Beneath this line sits some data. Return only its lines from the one holding "The width and" through the one holding "Instruction: Click the", inclusive, exactly, with the images removed.

#### DATA SUPPLIED

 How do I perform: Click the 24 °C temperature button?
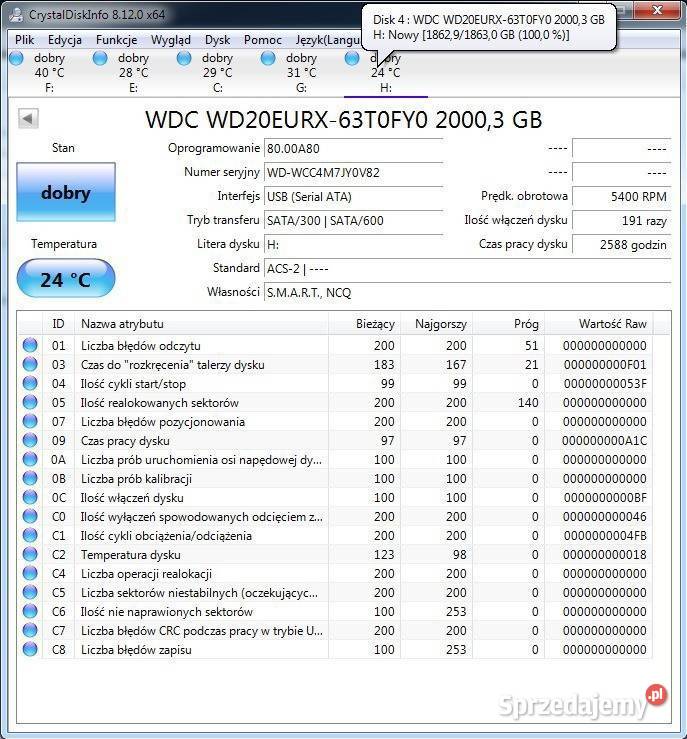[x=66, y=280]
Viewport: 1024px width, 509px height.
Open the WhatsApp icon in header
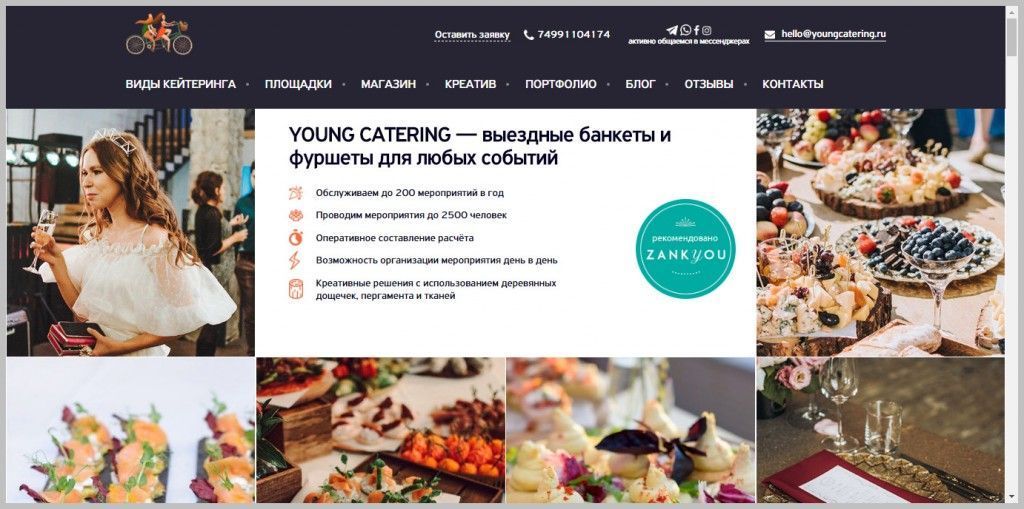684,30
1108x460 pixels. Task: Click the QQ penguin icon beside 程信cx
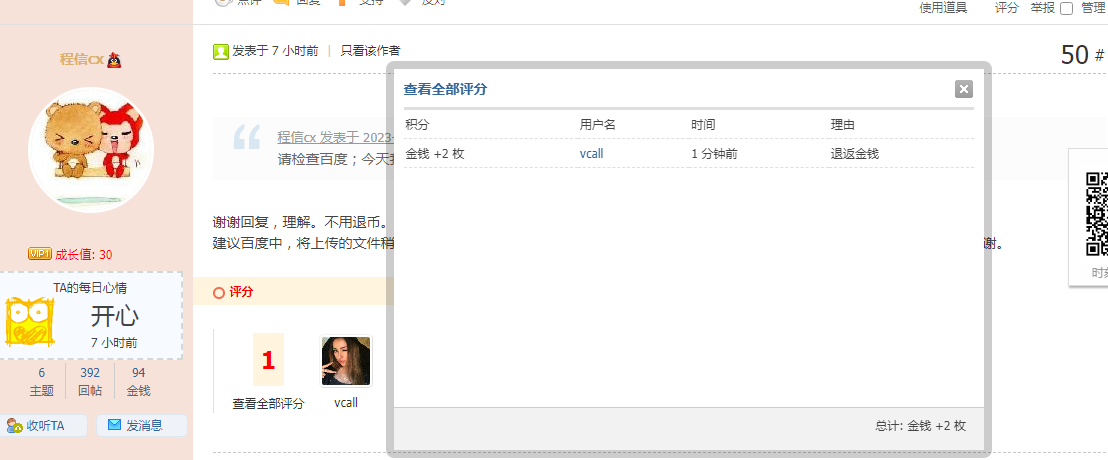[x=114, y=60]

########
#### DATA SUPPLIED

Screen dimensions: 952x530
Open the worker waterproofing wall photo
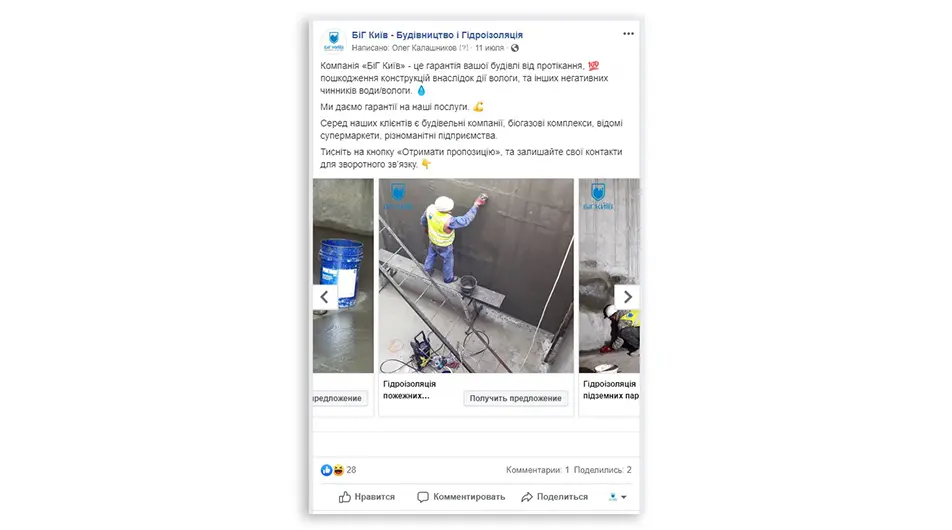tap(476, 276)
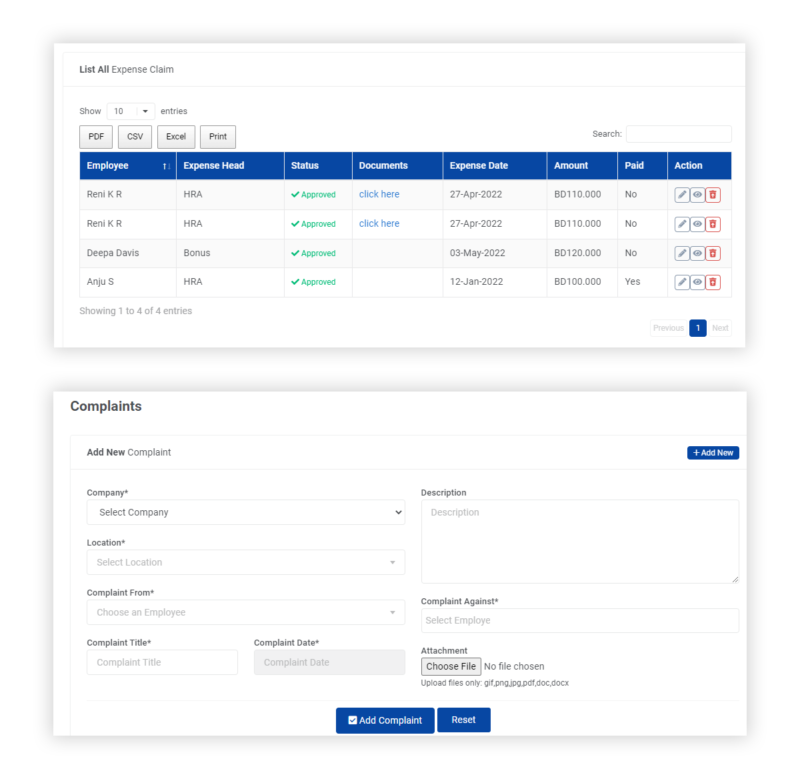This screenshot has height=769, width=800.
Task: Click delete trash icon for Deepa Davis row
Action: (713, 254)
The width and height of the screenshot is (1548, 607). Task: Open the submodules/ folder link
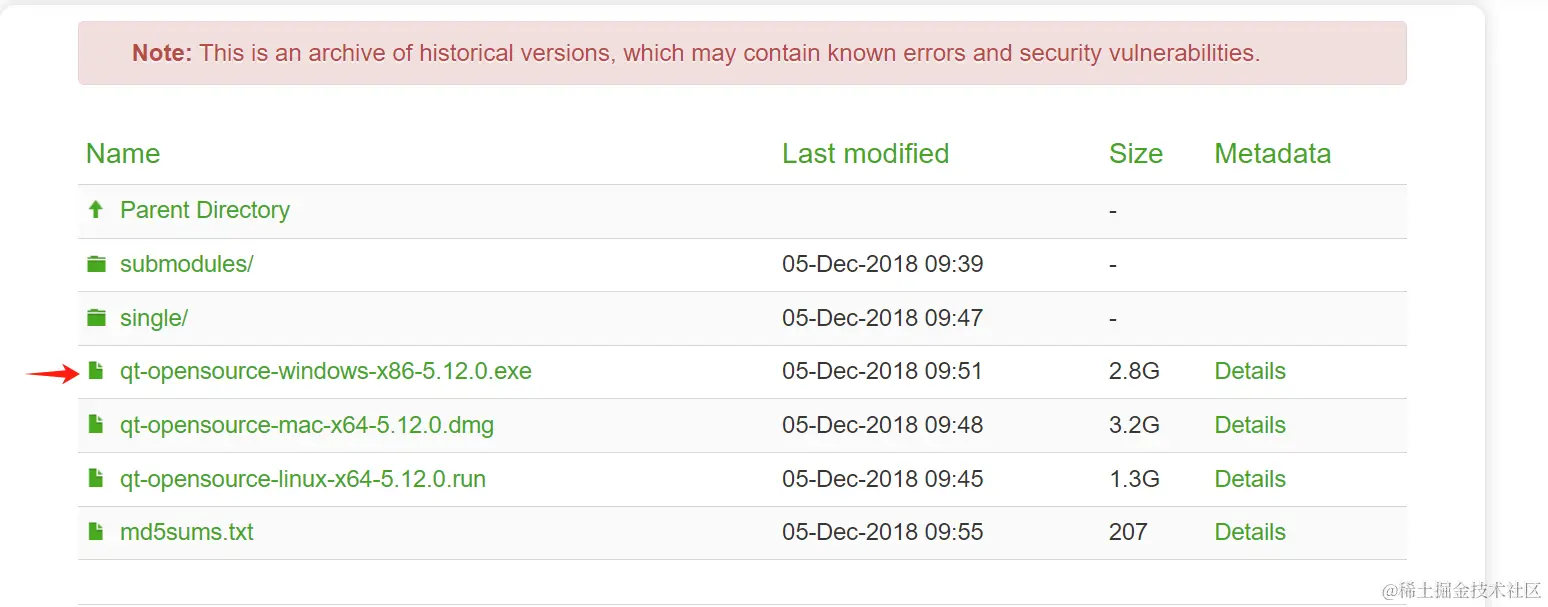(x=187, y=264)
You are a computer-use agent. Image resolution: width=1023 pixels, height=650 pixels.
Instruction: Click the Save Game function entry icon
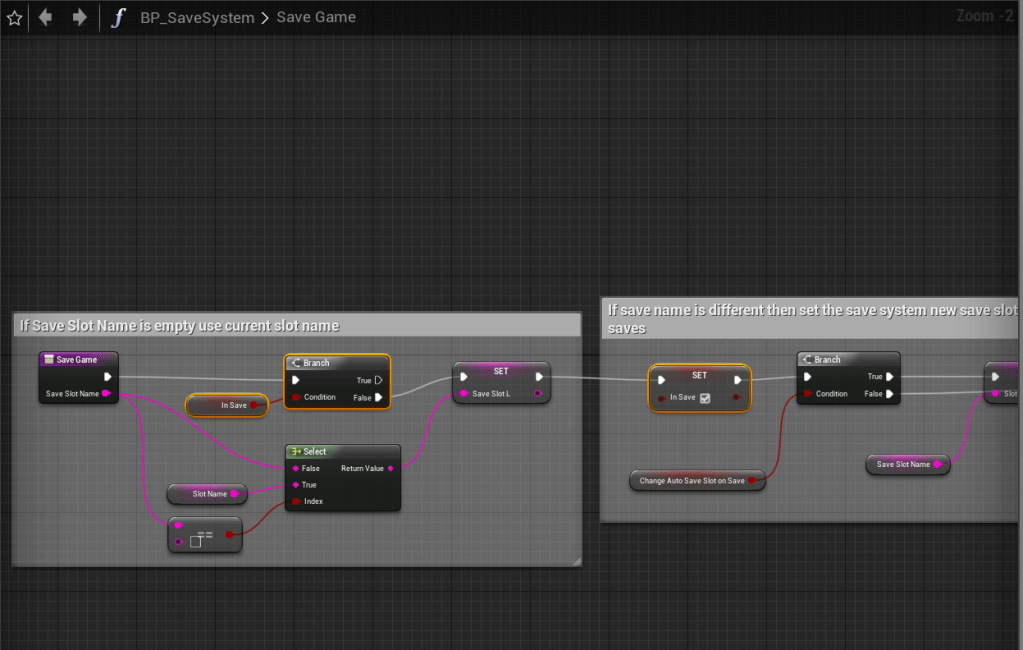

########

**SOLUTION TO THE PROBLEM**
The width and height of the screenshot is (1548, 607). Task: Open the submodules/ folder link
(x=187, y=264)
You are a computer-use agent. Image resolution: width=1023 pixels, height=650 pixels.
Instruction: Click the Save Game function entry icon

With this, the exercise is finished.